Guerra y guerra: una obra extraña y deslumbrante

Un protagonista fuera de lugar

¡HOLA, lectores! La primera puerta de entrada a su universo fue Guerra y guerra (Acantilado, 2009), traducida por Adan Kovacsics. Un libro que resiste toda clasificación y se instala en la frontera entre el delirio y la revelación.

El personaje central, Korin, parece arrancado de una novela de Dostoievski o de Bohumil Hrabal: desubicado, derrotado, pero inquebrantablemente obsesionado con una idea trascendental. Encuentra un manuscrito sin firma ni título, algo que considera sublime, y decide dejar todo —trabajo, casa, país— para irse a Nueva York, el centro del mundo, con la misión de publicarlo en Internet y así garantizarle inmortalidad.

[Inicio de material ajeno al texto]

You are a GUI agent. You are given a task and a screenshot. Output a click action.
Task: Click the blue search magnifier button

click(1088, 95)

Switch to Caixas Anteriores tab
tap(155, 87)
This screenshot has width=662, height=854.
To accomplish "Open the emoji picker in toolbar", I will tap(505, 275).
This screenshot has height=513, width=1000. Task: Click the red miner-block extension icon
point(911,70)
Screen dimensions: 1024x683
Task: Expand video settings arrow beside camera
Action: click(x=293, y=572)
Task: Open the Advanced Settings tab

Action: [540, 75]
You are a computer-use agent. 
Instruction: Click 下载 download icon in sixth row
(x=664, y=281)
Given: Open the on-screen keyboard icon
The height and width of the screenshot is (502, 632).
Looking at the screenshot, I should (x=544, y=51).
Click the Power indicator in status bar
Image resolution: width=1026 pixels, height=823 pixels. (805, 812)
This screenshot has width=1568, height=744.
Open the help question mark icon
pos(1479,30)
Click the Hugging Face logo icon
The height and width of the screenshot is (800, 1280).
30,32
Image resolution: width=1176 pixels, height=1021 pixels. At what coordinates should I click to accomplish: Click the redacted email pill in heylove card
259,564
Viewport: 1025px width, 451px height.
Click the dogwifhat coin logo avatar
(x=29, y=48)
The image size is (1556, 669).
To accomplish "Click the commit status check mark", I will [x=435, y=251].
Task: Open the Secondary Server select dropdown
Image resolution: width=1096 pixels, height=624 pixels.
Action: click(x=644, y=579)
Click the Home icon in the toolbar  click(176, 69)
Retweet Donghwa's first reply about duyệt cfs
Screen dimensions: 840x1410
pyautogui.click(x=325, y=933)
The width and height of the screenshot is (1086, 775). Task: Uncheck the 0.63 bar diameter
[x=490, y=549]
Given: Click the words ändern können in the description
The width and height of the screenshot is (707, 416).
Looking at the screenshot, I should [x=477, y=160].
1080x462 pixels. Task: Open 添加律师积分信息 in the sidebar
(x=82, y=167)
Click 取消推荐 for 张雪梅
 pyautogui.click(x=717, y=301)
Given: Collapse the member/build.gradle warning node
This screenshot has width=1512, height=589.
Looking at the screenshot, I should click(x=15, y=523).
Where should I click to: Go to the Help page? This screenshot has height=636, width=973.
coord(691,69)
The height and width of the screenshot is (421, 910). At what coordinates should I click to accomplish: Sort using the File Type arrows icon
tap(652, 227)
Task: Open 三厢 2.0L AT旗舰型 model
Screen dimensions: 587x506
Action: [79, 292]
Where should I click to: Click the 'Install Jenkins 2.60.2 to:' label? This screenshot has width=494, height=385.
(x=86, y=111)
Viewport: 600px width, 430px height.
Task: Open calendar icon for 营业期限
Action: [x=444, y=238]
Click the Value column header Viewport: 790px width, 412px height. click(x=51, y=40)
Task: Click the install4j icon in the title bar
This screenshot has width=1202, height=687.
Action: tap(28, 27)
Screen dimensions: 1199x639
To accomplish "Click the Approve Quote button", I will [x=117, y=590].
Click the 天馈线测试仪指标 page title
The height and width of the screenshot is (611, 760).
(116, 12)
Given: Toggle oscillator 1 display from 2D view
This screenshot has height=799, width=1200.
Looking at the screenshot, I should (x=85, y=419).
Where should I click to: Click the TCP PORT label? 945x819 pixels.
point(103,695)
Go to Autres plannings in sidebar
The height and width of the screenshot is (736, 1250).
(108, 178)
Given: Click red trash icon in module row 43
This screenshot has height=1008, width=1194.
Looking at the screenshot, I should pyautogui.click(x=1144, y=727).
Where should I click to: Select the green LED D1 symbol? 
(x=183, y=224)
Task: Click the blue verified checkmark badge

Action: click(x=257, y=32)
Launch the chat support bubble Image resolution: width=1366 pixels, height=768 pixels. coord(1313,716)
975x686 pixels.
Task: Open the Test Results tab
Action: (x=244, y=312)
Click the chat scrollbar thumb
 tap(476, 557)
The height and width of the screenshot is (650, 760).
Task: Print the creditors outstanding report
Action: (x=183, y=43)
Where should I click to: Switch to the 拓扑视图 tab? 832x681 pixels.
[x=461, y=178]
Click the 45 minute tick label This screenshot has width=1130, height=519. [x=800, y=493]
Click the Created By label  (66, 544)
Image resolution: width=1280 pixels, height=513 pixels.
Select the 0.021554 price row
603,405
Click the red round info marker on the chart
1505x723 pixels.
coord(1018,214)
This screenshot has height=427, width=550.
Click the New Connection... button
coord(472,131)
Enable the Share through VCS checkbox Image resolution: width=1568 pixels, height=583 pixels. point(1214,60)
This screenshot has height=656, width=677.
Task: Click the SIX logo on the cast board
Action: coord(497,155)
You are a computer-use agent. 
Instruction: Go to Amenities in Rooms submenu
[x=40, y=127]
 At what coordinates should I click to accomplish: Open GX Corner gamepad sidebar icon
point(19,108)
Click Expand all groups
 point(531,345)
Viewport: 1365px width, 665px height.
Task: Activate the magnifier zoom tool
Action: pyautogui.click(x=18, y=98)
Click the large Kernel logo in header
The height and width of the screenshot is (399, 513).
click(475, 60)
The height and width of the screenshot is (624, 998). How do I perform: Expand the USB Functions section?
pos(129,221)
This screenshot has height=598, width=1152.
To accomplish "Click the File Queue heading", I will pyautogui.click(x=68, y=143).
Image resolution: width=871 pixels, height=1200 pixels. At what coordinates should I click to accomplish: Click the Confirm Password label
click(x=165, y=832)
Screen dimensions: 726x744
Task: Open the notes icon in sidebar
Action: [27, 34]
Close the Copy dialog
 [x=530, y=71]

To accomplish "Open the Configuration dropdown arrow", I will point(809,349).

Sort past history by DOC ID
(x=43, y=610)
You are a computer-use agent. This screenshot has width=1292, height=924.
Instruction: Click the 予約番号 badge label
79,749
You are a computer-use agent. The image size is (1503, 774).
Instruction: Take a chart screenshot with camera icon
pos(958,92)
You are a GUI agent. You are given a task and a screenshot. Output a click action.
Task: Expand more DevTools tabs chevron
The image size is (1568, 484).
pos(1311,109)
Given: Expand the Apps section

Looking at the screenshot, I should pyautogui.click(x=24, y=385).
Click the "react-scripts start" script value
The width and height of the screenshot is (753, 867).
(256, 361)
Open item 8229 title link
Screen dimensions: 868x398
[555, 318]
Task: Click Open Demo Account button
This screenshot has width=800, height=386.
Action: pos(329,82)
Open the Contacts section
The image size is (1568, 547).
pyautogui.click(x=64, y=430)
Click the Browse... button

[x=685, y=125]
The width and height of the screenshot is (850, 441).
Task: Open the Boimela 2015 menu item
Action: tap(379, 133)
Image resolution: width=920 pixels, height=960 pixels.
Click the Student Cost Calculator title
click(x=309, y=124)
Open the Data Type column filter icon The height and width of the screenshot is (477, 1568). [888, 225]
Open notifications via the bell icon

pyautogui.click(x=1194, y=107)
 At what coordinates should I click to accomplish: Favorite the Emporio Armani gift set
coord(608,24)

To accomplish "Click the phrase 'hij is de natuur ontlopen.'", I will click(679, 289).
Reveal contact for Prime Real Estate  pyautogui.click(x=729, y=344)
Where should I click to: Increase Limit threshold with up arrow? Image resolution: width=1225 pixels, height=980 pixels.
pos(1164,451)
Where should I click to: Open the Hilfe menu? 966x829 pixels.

Su meta final: el suicidio, como una forma de sellar la obra y su destino. Pero la novela es mucho más que esta sinopsis. Guerra y guerra no es solo una historia: es un torrente incesante de historias que se entrelazan, se repiten, se contradicen, como si buscaran su forma definitiva en medio del caos.

Una prosa que desafía las normas

Frases infinitas, estructura única

El estilo de Krasznahorkai es inconfundible. Frases larguísimas que resisten el punto final, capítulos construidos a partir de una sola oración que puede durar una página o más. Hay una resistencia activa al cierre, al orden. Es como si la lengua misma luchara por no ser domesticada.

“…lo que lo caracterizaba era el rechazo a los vencedores [...] solo conseguía identificarse con la derrota…” (p. 102)

Este rasgo formal no es caprichoso: expresa el conflicto central del protagonista y del propio autor con la linealidad, la razón, la victoria. La escritura, como la vida, se vuelve un esfuerzo tortuoso por resistir al sentido impuesto.

La búsqueda de belleza en un mundo sin sentido

Korin está inmerso en un mundo hostil y caótico. Sus interlocutores no entienden su idioma. Él habla en húngaro, mientras el mundo escucha sin comprender. Pero insiste, porque su misión no es comunicar, sino preservar algo esencial.

“…porque Hermes, explicó Korin, significa perder la sensación de hallarse en un hogar…” (p. 57)

Esta noción de Hermes como símbolo del desarraigo atraviesa toda la novela. El hogar no es un lugar, es una promesa rota. Y la belleza, más que un destino, es una búsqueda sin fin.

Una narrativa en fuga: tiempo, historia y repetición

El manuscrito que Korin quiere preservar relata también la historia de cuatro personajes que aparecen en distintos momentos históricos, siempre en busca de la paz. Pero la calma se rompe una y otra vez. La historia avanza, pero siempre tropieza con la guerra.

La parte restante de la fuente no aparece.